When you act and be, when your eyes and attention is on what you are doing, not what you are not, you start building the foundation of success and power.
It is really not the number of things you do, but the EFFICIENCY of each separate action that counts.
Every act is, in itself, either a success or a failure. Every act is, in itself, either effective or inefficient.
Every inefficient act is a failure, and if you spend your life in doing inefficient acts, your whole life will be a failure.
The more things you do, the worse for you, if all your acts are inefficient ones.
On the other hand, every efficient act is a success in itself, and if every act of your life is an efficient one, your whole life MUST be a success.
When you put all power in all action, considering every action a task on its own, and you do it to the best of your ability, you won’t waste time with mundane actions that you don’t need to do. You will drop those ad put all power in actions that are effective, meaning they take you where you want to go, and you do them efficiently, meaning that you don’t do them as long time as you have, but as fast and as expeditiously as you can.
When you bring these two principles to your work, to your relationships, to your workout, to your learning, you’ll fall in love with them.
Each successful action will provide you with the return energy you need to keep your power and energy up, because each action is a success.
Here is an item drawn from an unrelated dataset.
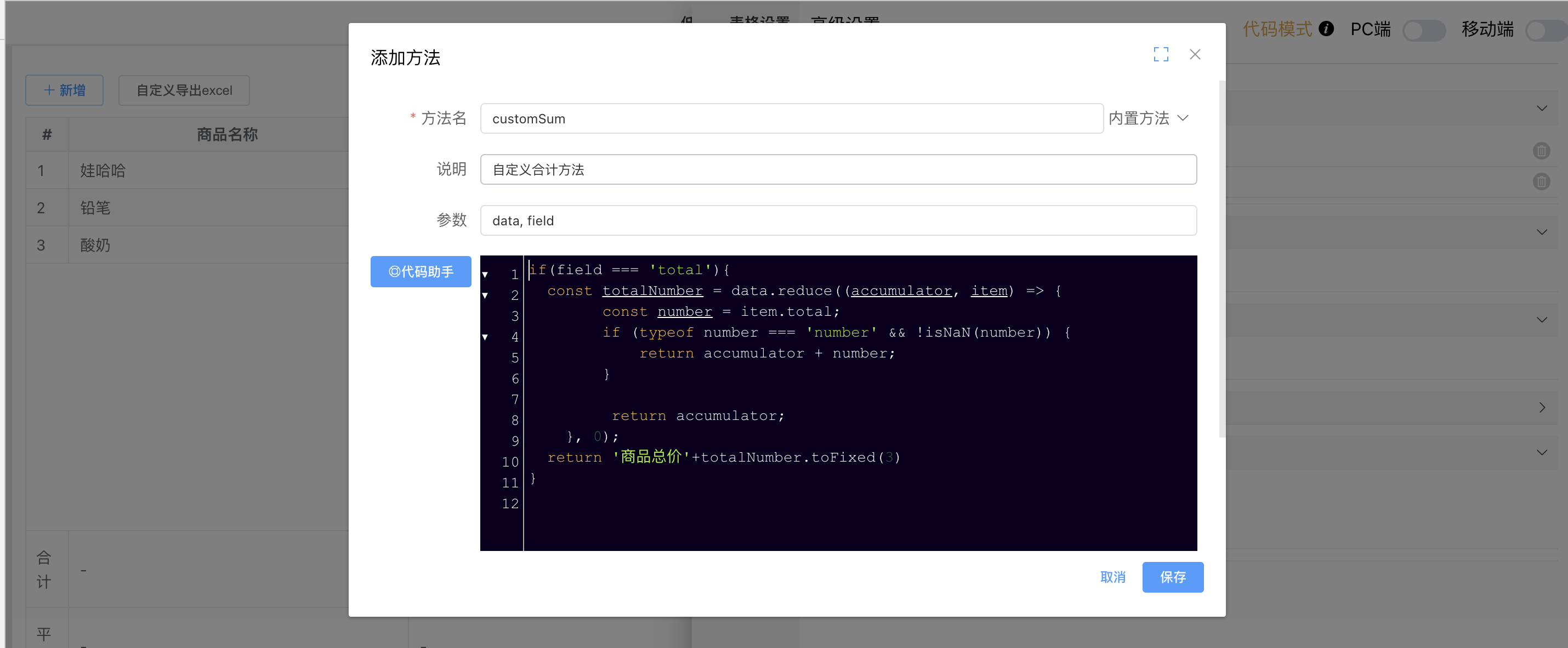Click the 方法名 input field
Screen dimensions: 1568x648
point(791,118)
Success feeds you back with energy, and you’ll experience yourself powerful and successful. Guaranteed.
If you need an activator to support you in this, the “All power in all action activator” is pretty great, and now you have the capacity to fully use it. 2
It’s a powerful article. I’m starting to see that I’ve been used to honoring the distractions for most of my life, letting my mind wander somewhere else while as I was doing something… not seeing the mechanism makes one think that he can’t help doing even mundane things 5x slower than everybody else, it simply makes you give up doing them, so you’re running away from action, not letting the energy circulate.
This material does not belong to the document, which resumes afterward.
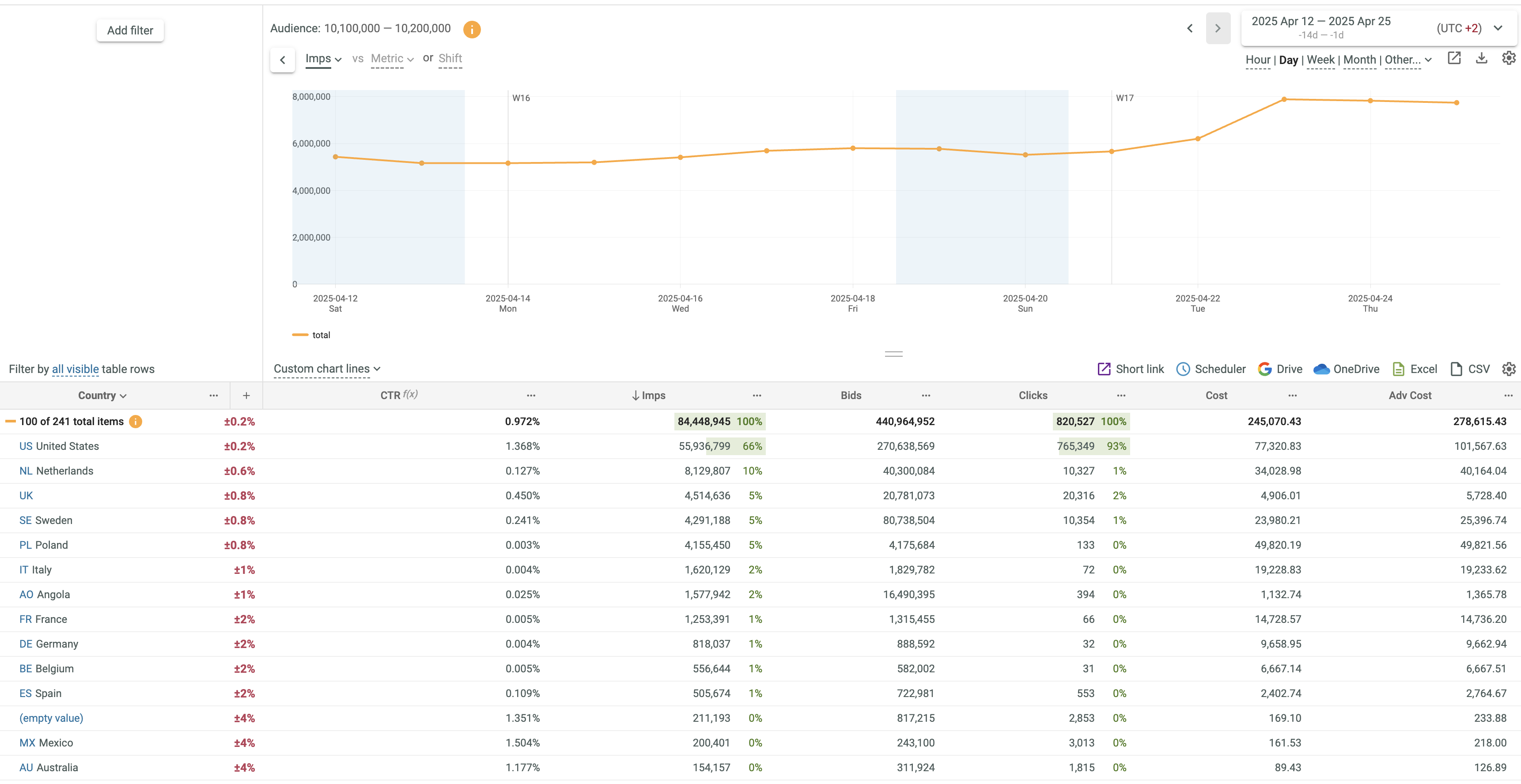Image resolution: width=1521 pixels, height=784 pixels.
Task: Switch chart granularity to Week
Action: point(1320,60)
I also find planning the action difficult, almost impossible ex. when it comes to playing the instrument – I remember deciding upon choosing an instrument that is unfamiliar to my father, so he cannot judge me as much, so I can practice and progress totally on my own… and here I am now, without a teacher and a clear goal, not sure how I can get better, which would be totally different if I continued musical education (go out and happen to things, so to say). I guess the joke’s back on me.
I’m on it though!
I really appreciate the way you allow me to guide you.
And your description of what happens when one believes the myth is perfect. thank you
‘Following My Passion’ excused all kinds of flaky work habits and dissatisfaction. I am slowly being made aware that I have to bring it TO what I am doing, Seeing The Big Picture of developing a mindset that digs in and does the dull, hard, frustrating work of my path and values the experience for what I learn through doing it.
PS: I really get a lot from the book titles mentioned from this site… just finished the book ‘Thou Shall Prosper.’